Integrati o disintegrati? Afrodiscendenti e paesaggi raccontati a Reggio Emilia da Silvia Rosi. L’intervista
Apre alla Collezione Maramotti la prima mostra istituzionale della finalista del MAXXI Bulgari Prize 2022, che ha presentato una nuova serie di opere. L’intervista alla fotografa italiana di origini togolesi
È una celebrazione “in casa” quella che porta un nuovo corpus di opere della fotografa Silvia Rosi (Scandiano, 1992) alla Collezione Maramotti di Reggio Emilia, in concomitanza con il Festival Fotografia Europea 2024. L’esposizione, la prima mostra personale istituzionale nel Paese dedicata all’artista italiana di origini togolesi, è concepita appositamente per lo spazio di Via Fratelli Cervi (nella sede storica di Max Mara) e include, oltre a un nucleo di fotografie d’archivio raccolte dall’artista in Italia tra il 2023 e il 2024, 20 nuove opere fotografiche e immagini in movimento: è la poetica (e politica) serie Disintegrata nel paesaggio. La rilettura dell’ordinario e la sua reinterpretazione tornano qui al centro della ricerca dell’artista, già salita agli onori della cronaca per il suo lavoro sugli album di famiglia che racchiudono la quotidianità di chi è giunto dall’Africa in Italia prima del Duemila. Di cui l’artista mostra anche lo “sfilacciamento” identitario che segue il viaggio: “Mia madre mi raccontava che, da integrata, era diventata disintegrata”, ricorda Rosi. Da cui il titolo stesso della mostra.

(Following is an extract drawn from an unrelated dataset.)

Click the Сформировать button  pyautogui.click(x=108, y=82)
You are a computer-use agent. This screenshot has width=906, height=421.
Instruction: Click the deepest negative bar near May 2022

Silvia Rosi e la sua serie Disintegrata
Finalista del MAXXI Bulgari Prize 2022, Rosi vive e lavora tra Italia, Togo e Londra. In questa mostra, ospitata al primo piano del ricercato spazio reggiano, l’artista parte dalla propria eredità familiare togolese esplorando i concetti della memoria e dell’auto-rappresentazione in una forma frastagliata, scucita e ricucita a posteriori (non senza iati e “scolorimenti”).
Nonostante gemmi dalla sua storia personale, questa “disintegrazione” è un sentimento comune alla comunità italiana di cittadini afrodiscendenti, che qui partecipa indirettamente con i propri ricordi, raccolti in una teca di plexiglas. Qui le fotografie “fanno volume”, dice Rosi, ma non sono interamente visibili e comprensibili: resta sempre la voglia di sapere di più, di sbirciare e di connettere. Ecco che torna, ancora una volta, il concetto di “brano”, di frammento, che rivediamo nel video di chiusura: l’artista è ripresa mentre ascolta con le cuffie la lettura delle missive tra familiari separati dalla distanza. L’identità personale, l’appartenenza familiare, il distacco generazionale, e ancora l’identificazione di genere, lo status di classe, l’appartenenza a una comunità sono i grandi temi di questa ampia ricerca.
Colloquio con la fotografa Silvia Rosi
Da dove nascono i nuovi lavori di ‘Disintegrata nel paesaggio’?
Il lavoro è legato al concetto di paesaggio, di come questo assorbe l’individuo: quando io osservo l’album di famiglia, ho sempre dei riferimenti spaziali. Qui vado completamente a rimuoverli, lo spazio diventa grezzo e neutro, e non sovrasta l’individuo. Queste opere raccontano molto sul fatto di “esistere”, e di farlo all’interno di un ambiente che pur essendo normale non permette di sentirsi a proprio agio perché c’è sempre un’interferenza di fondo. Come persone nere, c’è sempre questa idea di non potersi godere il paesaggio. Perciò non registro il paesaggio in sé, ma la presenza al suo interno.
La raccolta delle storie di altre persone afrodiscendenti è una nuova parte del tuo lavoro?
No, il progetto nasce dall’idea di riflettere sulle esperienze della mia famiglia e mostrare come possa diventare una cosa più collettiva, per questo mi sono munita di ricercatori che mi hanno aiutata a raccogliere queste immagini. Però non fa parte della mia pratica, è solo un modo per parlare della dimensione familiare.
Parli spesso di tua madre, di come la sua storia dia forma al tuo racconto della diaspora: tutto inizia da lei?
Sì, è l’ispirazione per la maggior parte dei miei lavori. È lei a raccontarmi quelle storie familiari che non ho vissuto personalmente. Penso che uno dei focus principali del mio lavoro sia la conversazione che ho con lei: sono conversazioni non semplici, ma che si riescono ad avere con l’espediente della fotografia.